- _What you have to do_:
Copy out every line of the material below that contains the word "pixels".

** Begin **

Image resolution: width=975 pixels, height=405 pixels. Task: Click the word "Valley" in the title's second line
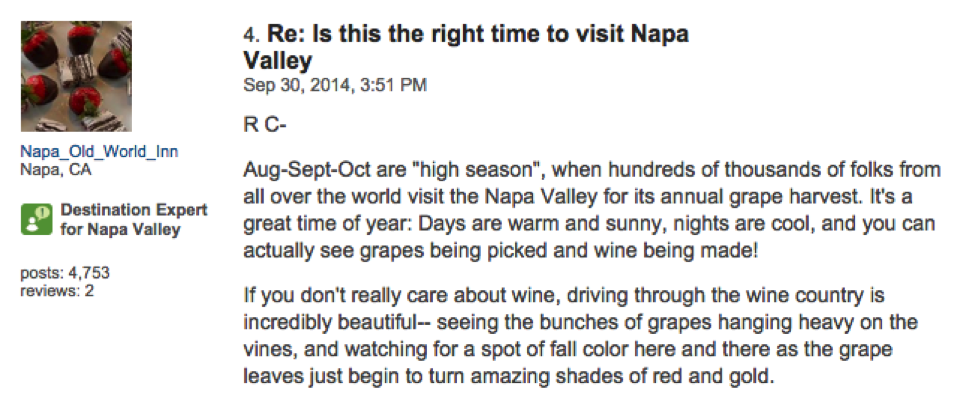[279, 60]
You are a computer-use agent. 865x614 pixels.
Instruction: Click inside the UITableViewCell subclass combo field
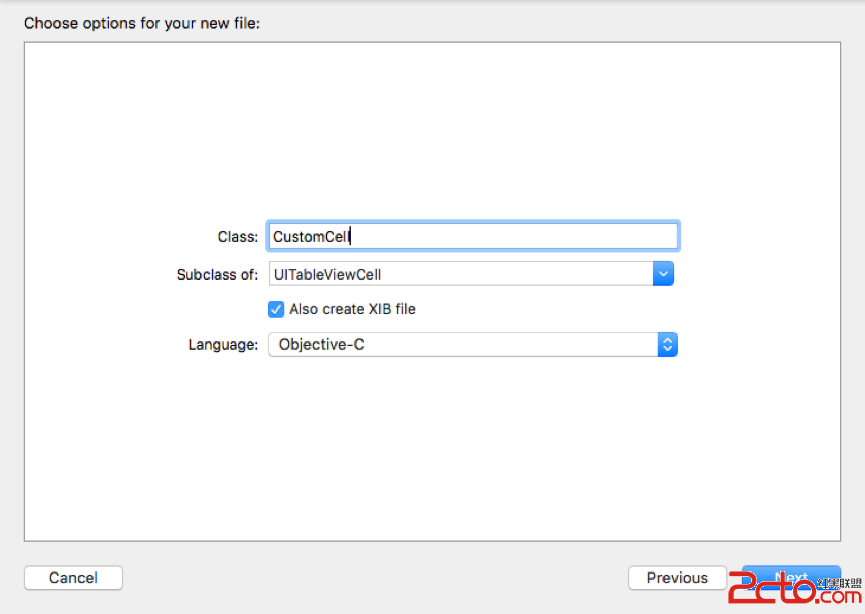click(460, 274)
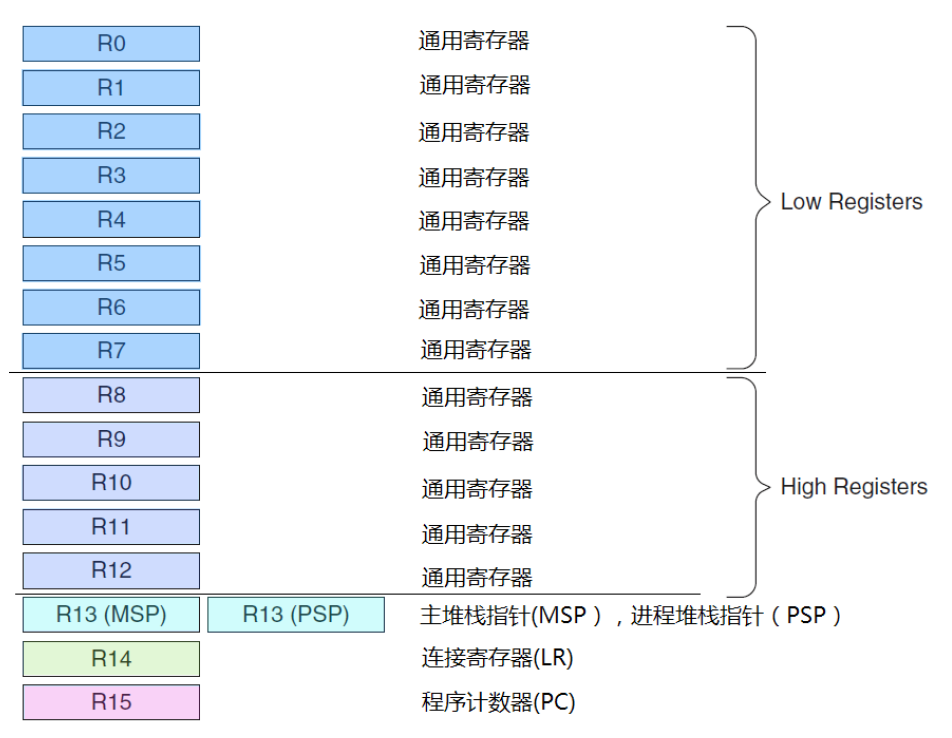Click the green R14 box

coord(111,659)
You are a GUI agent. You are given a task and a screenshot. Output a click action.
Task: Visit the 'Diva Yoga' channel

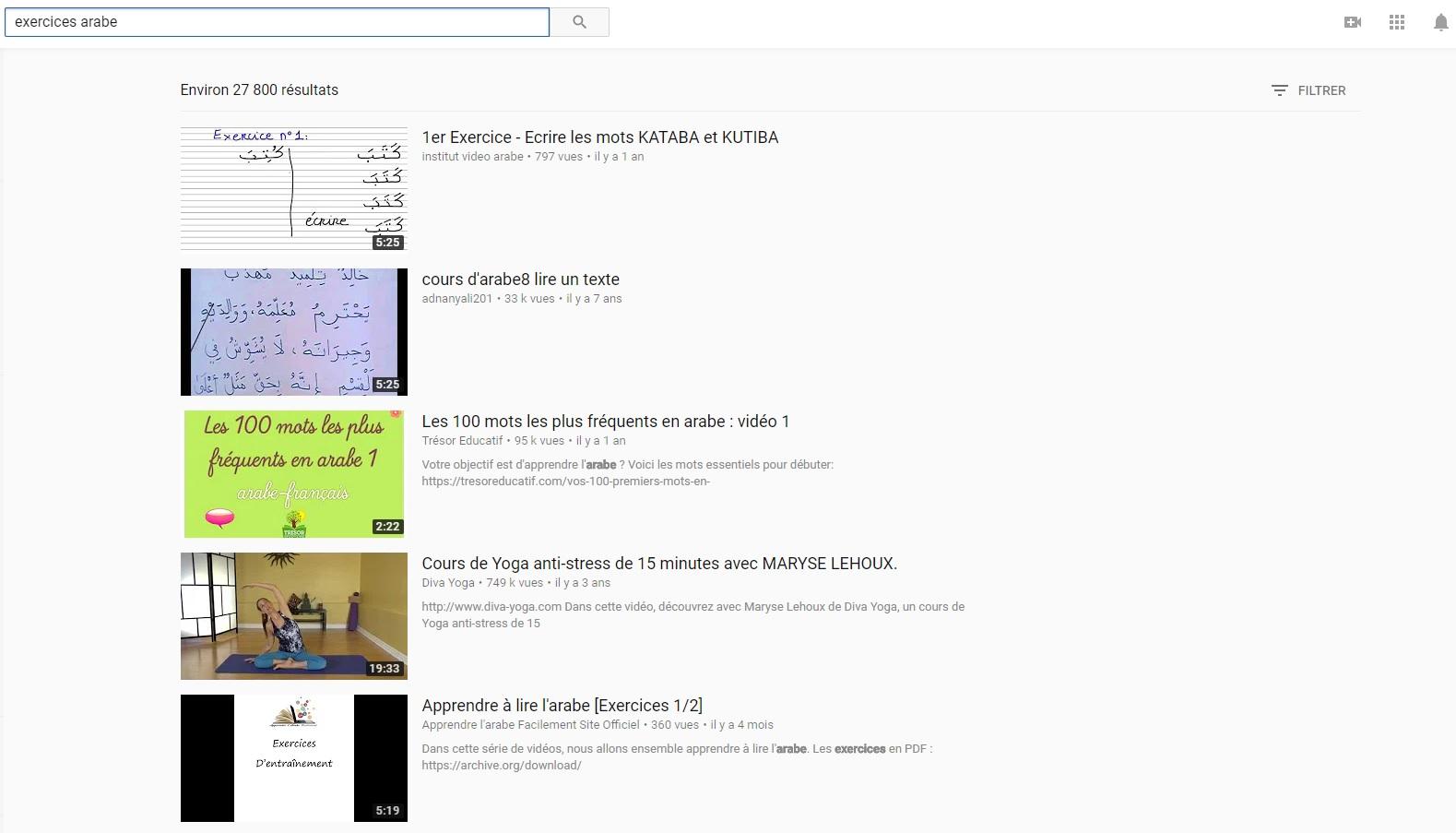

** End **

- _Exercise solution_:
Image resolution: width=975 pixels, height=405 pixels. Task: Click the word "Valley" in the title's second line
You are a computer-use agent. 865x614 pixels.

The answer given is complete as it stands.